3 de diciembre de 2014


Era un fría mañana de febrero, los nervios estaban a flor de piel… poco antes del amanecer un grupo de activistas de Greenpeace entraban en el recinto de la central nuclear de Cofrentes (Valencia)






Poco después, seis escaladores accedían a una de las torres de refrigeración para dejar un mensaje claro: 

PELIGRO NUCLEAR




La acción tuvo lugar el 15 de febrero de 2011. Ahora 16 activistas y un fotógrafo independiente se enfrentan a un juicio que podría llevarles a la cárcel. Un hecho incomprensible, que se enmarca en una realidad muy preocupante:

La política energética española camina hacia atrás, ignorando los peligros de la energía nuclear y del cambio climático:
- La energía nuclear es intocable.
- Se autorizan prospecciones de petróleo, pese a la fuerte oposición de la ciudadanía y de las instituciones locales.
- Se apoya el fracking, una técnica contaminante, para seguir dependiendo de los combustibles fósiles.
- Al mismo tiempo, se echa el freno a las energías renovables.
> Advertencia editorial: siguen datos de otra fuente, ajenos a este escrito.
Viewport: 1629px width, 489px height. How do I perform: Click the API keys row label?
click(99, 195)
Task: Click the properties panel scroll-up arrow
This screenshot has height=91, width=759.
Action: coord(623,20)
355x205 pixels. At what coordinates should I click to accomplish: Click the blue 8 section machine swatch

La libertad de expresión está en retroceso:
- Con la Ley de Seguridad Ciudadana el Gobierno pretende acallar la protesta.
- El Gobierno ha llegado a utilizar a la Armada para defender los intereses de una empresa privada, Repsol, embistiendo en el mar a un grupo de activistas pacíficos, con el resultado de una joven activista herida, que tuvo que ser operada de urgencia.

Nuestro derecho, nuestro deber
Defender el medio ambiente es un derecho reconocido en la propia Constitución, esa de la que tanto hablan (y tan poco cumplen) los políticos. 
Todos tienen el derecho a disfrutar de un medio ambiente adecuado para el desarrollo de la persona, así como el deber de conservarlo.



Aquella fría mañana de 2011 ellas y ellos ejercían su derecho (nuestro derecho) a defender el medio ambiente. Ahora se sientan en el banquillo. 

Me parece tan retrógrado como la propia energía nuclear que ha motivado esta historia.